People of Maori and Pacific Island background have expressed frustration and regret after poor gout literacy and management allowed their preventable and curable “nuisance illness” to become a chronic and crippling disease.

A qualitative study of 10 Pasifika men who attended Westmead and Blacktown Hospitals for severe tophaceous gout revealed patients received little information about their disease or treatment upon diagnosis.

Only one got a timely referral to a rheumatologist and many felt dismissed by their GPs, they reported. The resulting trivialisation led patients to consider gout a “nuisance illness” and prevented drug adherence.

“In the words of one, ‘never paid much attention to it. I just thought I’d pop a few of these, a few of those, and be okay’,” the authors wrote in the International Journal of Rheumatic Diseases.

One patient managed his progressively worsening gout with symptomatic treatments alone and some of those who did receive allopurinol only took theirs during flare-ups rather than preventatively.

“When they realised that the allopurinol was ineffective for an acute attack, they reported stopping it altogether,” the authors wrote.

GP mismanagement was also an issue, with clinicians prescribing long-term corticosteroids and pain killers despite guidelines recommending urate-lowering treatments (ULT).

“Five participants had taken high-dose prednisone for extended periods and three were still taking it daily,” the authors noted.

One was taking up to 150 mg corticosteroids daily for 10 years, sourcing prescriptions from three different GPs who would say “you shouldn’t be taking this, but I’ll give you this script”, they reported. The patient suffered multiple osteoporotic vertebral fractions in 2016 and had been wheel-chair bound for three years at the time of interviewing as a result.

Another managed their worsening gout with indomethacin alone for 17 years because their doctor never gave them an alternative.

“Now, aged 38, he has been told that his kidneys might be failing due to its excessive use.”

“Given the availability and efficacy of modern ULT, this should have been preventable,” the authors wrote.

On top of these adverse effects, severe gout has destroyed all participants’ quality of life, forced seven to stop work, put financial strain on them and their families, impeded seven patients’ social lives, led to three relationship breakdowns and contributed to severe depression in two.

The osteoporotic patient lives on $100 a week after paying his rent and buying necessary medications from his Newstart allowance, the authors wrote.

“Not even enough to buy a bread. For the past 2 something years I’ve been living here very, very tightly. Now I eat Nutri-Grain. Nutri-Grain for dinner, Nutri-Grain for breakfast, Nutri-Grain for a lot,” he told them.

He spends almost all his time in his 3 x 3 m apartment, hardly ever sees friends  or family and can’t get down stairs, the authors wrote.

“23 hours a day. It’s a prison. I got to get somebody to go do my shopping, or I starve… I nearly died a couple of times. There’s one time I had an attack, for a week. I had nothing, no medication. I OD’ed on Panadol, I took a whole box of Panadol in a couple of hours,” he told them.

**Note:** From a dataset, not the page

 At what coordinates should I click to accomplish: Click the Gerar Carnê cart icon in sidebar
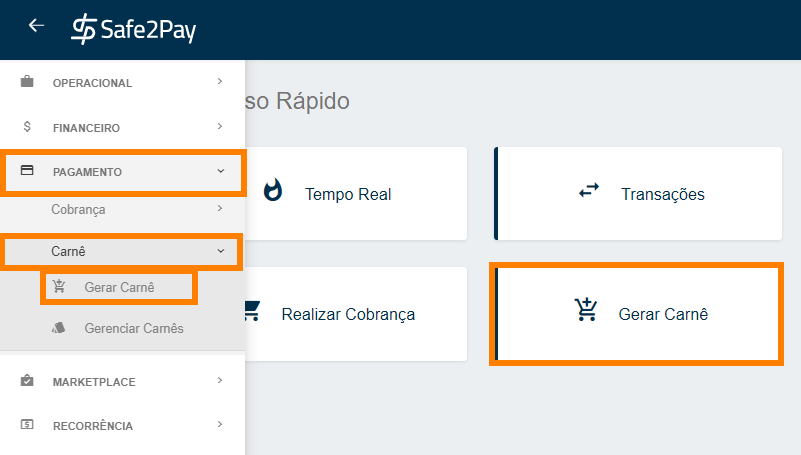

Improving care and preventing severe disease

Patients told the study investigators that they wished they’d had clearer information, specialist access and proper treatment sooner.

“It’s just one of those things that of course you’re young and bullet proof. But, if someone had set me down like [my new doctor] did, and just explained to me exactly what the situation is in lay terms. Man, if I’d have had that conversation 30 years ago, brilliant,” one patient said.

The authors recommended patients see rheumatologists early in their disease course for diagnosis and a “comprehensive management plan”, while accessing help from gout-trained GPs, pharmacists and nurses.

“While the effect of an earlier referral has not yet been investigated in the literature — perhaps a focus for future research — it is important to note that almost all our participants felt they would have benefited from this extra level of surveillance,” they wrote.

Regarding nurses, a recent randomised trial found nurse-led care was patient-preferred over GP-care; resulted in better disease understanding, greater persistence on ULT and fewer flare-ups; and was cost-effective.

Nurse-led care could help improve patient engagement and decrease patient loss to follow-up, the authors noted.

Pharmacist-led care has also shown promise in New Zealand, with Gout Stop and Owning My Gout helping to improve treatment access for Māori and Pacific Islander people who were at greater risk of tophaceous erosive joint disease and adverse outcomes, they added.

“. . . we recommend a trial of a nurse-and pharmacist-led collaborative gout management program in the Western Sydney Local Health District targeting this particular high-risk group.”

If successful, it could “empower these individuals to take early ownership of their disease and ultimately prevent such devastating disease progression”, they concluded.